A big part of the change is the Critical Analytical Thinking seminar in the first quarter that Saloner believes stands up well in light of the severe recession that hobbled the world in 2009. “The financial services professionals who weathered the storm the best in the last few years weren’t those who said, ‘debt is cheap and how do I arbitrage it?’ Instead, they asked themselves, ‘Why are the debt markets behaving the way they are?’ and then dug beneathed that and said, ‘Maybe there’s some correlated risks here that should be taken into account” and ‘maybe there’s some moral hazard in the way that these markets are playing out.’ That’s all about critical analytical thiking and it’s principled analytical thinking.”
Throughout the course, students analyze, write about, and openly debate fundamental questions that transcend any single discipline or function of management. Each student is assigned a writing coach, often a former journalist or English teacher, who reviews all essays, provides writing advice, and grades the papers on style. CAT professors, including Saloner, grade the papers for both logic and persuasiveness. The professors also become the academic advisters to the students. By putting the seminar at the start of the MBA experience, Stanford ensures that students have the chance to use their newly acquired critical thinking and communication skills in the courses that follow.

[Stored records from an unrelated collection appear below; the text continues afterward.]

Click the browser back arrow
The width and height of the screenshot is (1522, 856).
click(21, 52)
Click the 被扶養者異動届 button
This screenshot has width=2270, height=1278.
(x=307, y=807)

“It’s a much more expensive program to deliver,” says Saloner. “We have 24 sections of 16 students each. That’s 15 to 16 full professors, a quarter of the full professorial teaching that class alone.” The school, in fact, has had to increase its faculty ranks by 10% to cover the increased demand it puts on faculty. In 2007 and 2008, only two professors were able to take sabbaticals, compared with the usual 14 to 15, because of the new curriculum.
There’s a similar intensity of the new Strategic Leadership course as well. Among its four parts is Leadership Interpersonal Skills, which meets once a week for the first six weeks of the quarter in three-hour sessions. Essentially, it’s a laboratory for skills development. Students are broken into groups of eight and assigned leadership coaches. The Strategic Leadership course ends in December when the entire first-year class engages in a daylong “Executive Challenge” simulation with alumni board members. About 160 senior alums attend and participate in the session.
The first class to go through the new MBA program graduated in 2009. Their experience led to a few tweaks. “The committee that did the work on the new curriculum was good at addition and bad at subtraction,” says Saloner. “We increased the requirements well above what they had been so we have now lightened it up in the first year. And students can also take some electives in the first year.”
The big lesson for Stanford largely occurred as a result of the newly required global experience. “That was wildly more successful then we anticipated,” says Saloner. “We underestimated the impact of it because when students come back and shre their experiences that has globalized the GSB to an extent we never imagined. It changed the whole nature of the place.”
For students, the increased global exposure in the new curriculum has led to the most memorable moments in the MBA experience. Elizabeth Ivester, of the Class of 2010, says the highlight of her two years at Stanford was a study group to Thailand and Cambodia with 20 fellow students and faculty. The group had a highly emotional and inspirational meeting with the leader of a non-profit that is supplying a tribunal with evidence of genocide and crimes against humanity by officials of the Khmer Rouge.
Just as critical, the curriculum changes only reinforced a culture that has long been more cooperative than competitive, known for its embrace of diversity rather than sameness. “There is a rich collaborative part of the school,” says Jason Hild of the Class of 2010. “The nature of our student culture is to help. There is not a competitive beat-you-out culture here. We all know each other. The sense of community is pretty unbelievable.”
The support and encouragement that community provides is tangible in and outside every class. For Brendan Wallace, who co-founded a start-up while at Stanford called identified.com, it even helped get the company moving. Fellow classmates volunteered to plot both a sales strategy and a marketing study for the new business as part of their elective courses.
One of the most dramatic experiences of the program for Hild was the leadership coaching he received from a second-year student under the new curriculum. “I had an MBA coach as a mentor and met with her ten times in the spring and winter quarters,” he recalls. “She took me through things that just blew me out of the water. She helped me think about how I could address some personal issues that were holding me back and completely change myself.”
The second year of the program allows students to take full advantage of Stanford’s catalog of about 100 electives, from “The Power of Social Technology” to “Reform and Growth in Emerging Markets.” MBA students can also take up to 12 of the 100 units reqruied for graduation at courses offered by other Stanford schools, including Law, Engineering, Humanities and Science, and Earth Science. One complaint, however, is that demand outstrips supply for many of the more popular electives taught by Stanford’s best professors. The school holds a lottery for these classes and there are a good number of disappointed students who can’t seem to get into Irving Grousbeck’s or Joel Peterson’s course on “Managing Growing Enterprises.”